Table 3 Item parameter estimates for the Feelings scale

Discussion

This article has proposed a robust estimation framework to improve item parameter estimation in presence of aberrant responses. We provide a general method that could leverage person-fit statistics, such as \( {l}_z^{\ast } \), to detect careless responders and down-weight them in the estimation process. This procedure was compared to what is common in practice, the unweighted full-data estimation procedure. We also applied a data cleansing procedure, which is essentially a special case of the robust estimation procedure, when one fixes the weights to be zero for flagged participants. We compared all three procedures that involve the use of \( {l}_z^{\ast } \) using a simulation study in which different careless response behaviors, percentages of severity and prevalence, sample sizes, and item bank sizes were considered. In general, the impact of careless responses was regulated mostly by the severity and prevalence or by the number of careless responses. Test length and sample size made minimal differences when considering the impact of careless responses. Moreover, the type of careless responses had similar impacts across conditions, with varying magnitudes.

The results from our simulation study suggest that using the entire data set when fitting an IRT model severely biases both the location and discrimination parameters, at least in the context with the GRM polytomous model. Furthermore, we found that the biased item parameter estimates significantly reduces the ability of detecting outliers with the person-fit statistic, \( {l}_z^{\ast } \). This finding is consistent with previous research, in which the masking effect reduced the ability of finding outliers due to biased structural parameter estimates (Yuan & Zhong, 2008). To assuage the impact of item parameter bias, our goal was to compare two procedures that could potentially improve both item parameter estimates and detection rates: a data removal process and a more general robust estimation procedure. Both procedures improved item calibration; that is, they resulted in less biased item parameter estimates. In turn, both procedures were able to better detect outliers, due to a reduction in the masking effect.

In spite of the encouraging results, there are several limitations and room for improvement concerning our robust procedure. One confounding element for our weight function is that we require an estimate of latent ability. For a finite test length, lz* may not follow a normal distribution. Sinharay (2016b) and Snijders (2001) found that lz* may have smaller variances for extreme values of latent ability. This would, in turn, influence our weight function. Second, aberrant responses contribute their own form of bias when estimating latent trait estimates (Oshima, 1994). To correct this form of bias in the latent trait estimates, robust estimators for latent ability can certainly be used (e.g., Schuster & Yuan, 2011). Coupling robust estimators for latent ability and item parameters could be studied in the future. The performance of our method may be evaluated under more simulation conditions. For instance, the tendency to respond carelessly can also be correlated with latent trait ability (Falk & Cai, 2016), or carelessness may lead to responses that are not completely independent of the item content (Shao & Cheng, 2017; Yu & Cheng, 2017). These scenarios are not covered in this article but certainly warrant attention in future studies.

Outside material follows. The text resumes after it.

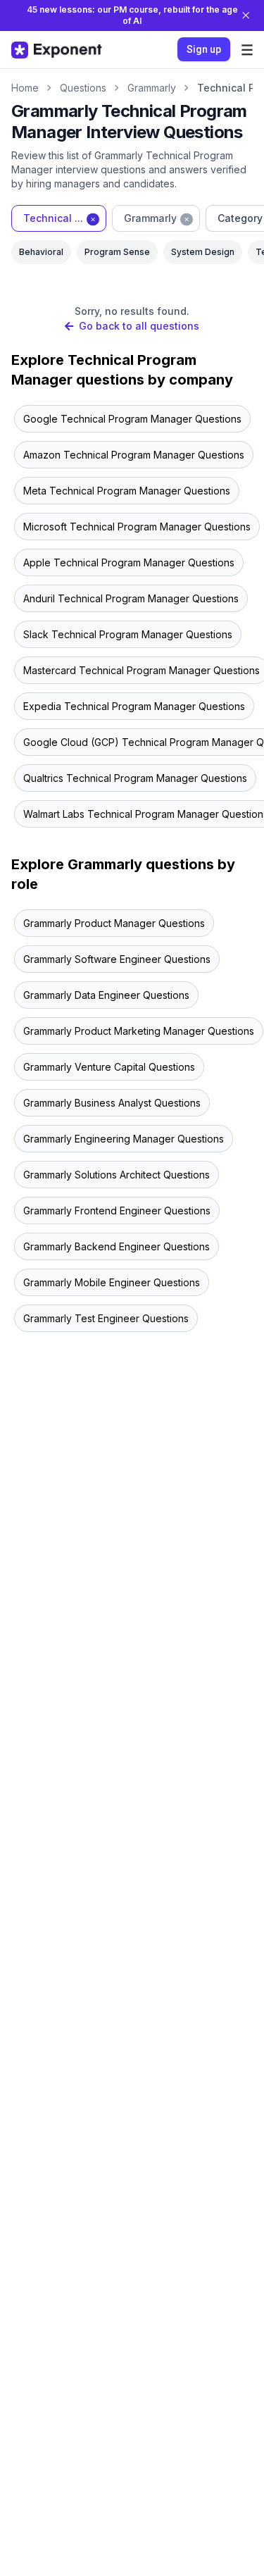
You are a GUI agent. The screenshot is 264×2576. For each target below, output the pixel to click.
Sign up (204, 49)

Moreover, robust estimators of an IRT model can have a breakdown point. A breakdown point for a robust estimator corresponds to the proportion of aberrant observations an estimator can accommodate before giving a severely biased or inconsistent estimate. For an IRT model, the breakdown point for robust estimation would become most evident concerning the discrimination parameter estimate. The robust estimator for slope parameter estimates could explode after several iterations of down weighting outliers (Croux, Flandre, & Haesbroeck, 2002). This occurs when it is easy to distinguish between high- and low-ability examinees or when a vertical line can separate when a person would or would not endorse an item. This would cause discrimination parameter estimate to approach infinity. Outliers can be thought of a “safeguard” to minimize this effect.

An unforeseen side effect of the robust estimation procedure was inflated RMSEs as compared to the two other estimation procedures, especially in the largest location parameters in absolute terms. A trade-off between bias and efficiency is not unusual, in which a less biased estimate using robust estimation might be worth the loss of efficiency as compared to nonrobust estimation (Carroll & Pederson, 1993). Moreover, larger RMSEs could potentially explain why our Type I error rates for outlier detection were significantly larger in the case of the robust estimation procedures. A similar finding when using robust estimators for latent ability further validates this argument (Sinharay, 2016b). Perhaps coupling our robust estimators with a resampling procedure, such as the bootstrap, could build an empirical null distribution for the \( {l}_z^{\ast } \) statistic (Efron & Tibshirani, 1994). The bootstrap procedure would retain the nice properties of unbiased item parameter estimates and could potentially reduce the Type I error rates to a nominal level.

These limitations aside, both other researchers and applied psychometricians should find our study meaningful. First, our method provides a general framework for robust estimation. Our study provides the initial steps that outline a general methodology, but they can be improved upon or modified. For instance, our choice of utilizing the \( {l}_z^{\ast } \) statistic was based on its popularity, familiarity, and simplicity of use. Researchers could potentially choose other weighting procedures, such as using the MD (Meade & Craig, 2012). Other person-fit statistics can also be used, including nonparametric person-fit statistics such as Gnorm (Emons, 2008).

Our overall approach in this article was done by maximizing a so-called psuedolikelihood function, which directly maps onto the literature on estimating IRT models with complex survey designs (Thomas & Cyr, 2002) and robust generalized linear model (Carroll & Pederson, 1993; Künsch et al., 1989). However, other robust methods might be employed, such as those in the general structural equation modeling framework, by iteratively reweighted least squares (Yuan & Zhong, 2008).

In addition, our study could be applied to other measurement situations, such as using IRT models suited for educational testing scenario as opposed to a psychological battery. In that scenario, other common IRT models, such as the 2PL or 3PL for dichotomous items, might be more appropriate. Because GRM subsumes 2PL and 1PL, our RMML procedure applies directly to those models. With proper adaptation, the procedure can be used with 3PL, as well. Other considerations could be to understand our method in the context of more complex IRT models that are common in the practice of psychology, such as multidimensional IRT models. Our method can address this situation in two ways. First, one could apply the robust estimation procedure to the subscales in a psychological battery. This approach would certainly be the easiest to perform computationally, and it would provide a rich picture of scales on which a participant does not perform at his or her true ability level. Our method could also be framed using a multidimensional IRT model, in which one would just add a weighting procedure to the likelihood when estimating a multidimensional IRT model.

Our method is also easy to adopt in practice. Example code to calculate conduct robust estimation is provided in Appendix B using R. Moreover, one could also use other R packages to calculate person-fit statistics, such as PerFit, or could create their own weights to employ in mirt, which has a weight function argument that can be used to implement our method (Chalmers, 2012; Tendiero, 2015).

Finally, our study contributes to the literature more broadly in psychology and other sciences that have large sources of measurement error (Maxwell, Lau, & Howard, 2015). More specifically, we addressed issues that arise when identifying powerful statistics to detect outliers in a data set that could potentially confound replication studies (Loken & Gelman, 2017). Detecting outliers is an important step psychologists should take during data preprocessing; our method provides one improvement on preexisting methods.